No one enjoys planning for what will happen once they die, but estate planning is a critical part of your parents’ financial well-being and the legacy they will leave behind.

Make sure they have the most critical estate planning documents completed, such as a will, trust, beneficiaries, and powers of attorney. You may be surprised to discover that your parents never considered creating a will or establishing a power of attorney for their finances or healthcare needs. Explain to them why these documents are helpful, and ask for permission to access their assets.

Explore Long-Term Care and Healthcare Expenses

Healthcare and potential long-term care are some of the highest expenses your parents will likely face, and the reality is that those expenses will continue to increase. 

Over the past five years, the cost of assisted living has increased by 4.4% annually, bringing the median annual cost in the US today at over $57,000 a year. The cost of long-term care will differ depending on what state you live in, but it’s often a significant financial commitment wherever you are.

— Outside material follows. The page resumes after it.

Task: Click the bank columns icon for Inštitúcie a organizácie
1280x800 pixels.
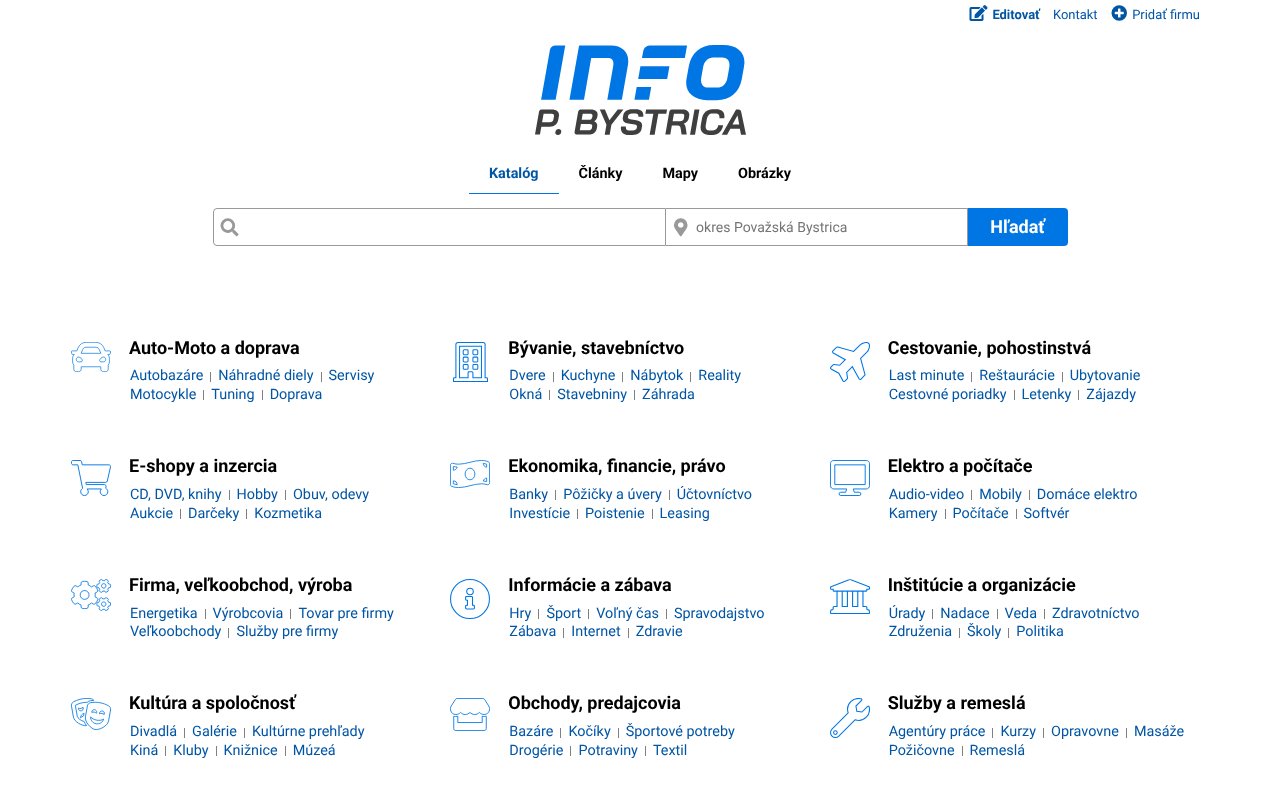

Get to the core of what your parents’ wishes are for their healthcare needs. Ask important questions such as:

  • What is your current health insurance coverage?
  • Are you concerned about any particular health issues?
  • If you were no longer able to live on your own, where would you prefer to live?
  • What are your end-of-life wishes?
  • Who do you want to take care of your healthcare needs if you are no longer able to do so?

Remember, this conversation revolves around helping your parents identify and hopefully achieve their wishes and goals.

Address Scams and Financial Security

Older adults are more likely to fall victim to scammers. According to an AARP study conducted in 2023, an estimated $28.3 billion is lost to elder fraud scams yearly, whether from strangers or other family members.

Take this opportunity to educate your parents about common financial scams targeting seniors. To help deter scams, encourage your parents to monitor credit activity and set up identity theft protection on a credit card. 

Most importantly, establish an open line of communication with your parents. They may be embarrassed or scared to admit if they’ve fallen victim to a scam. Share stories about any of your own near-encounters with scams, and explain how intricate these criminal strategies are becoming. An open dialogue about fraud and theft will likely make your parents more comfortable speaking up in the future.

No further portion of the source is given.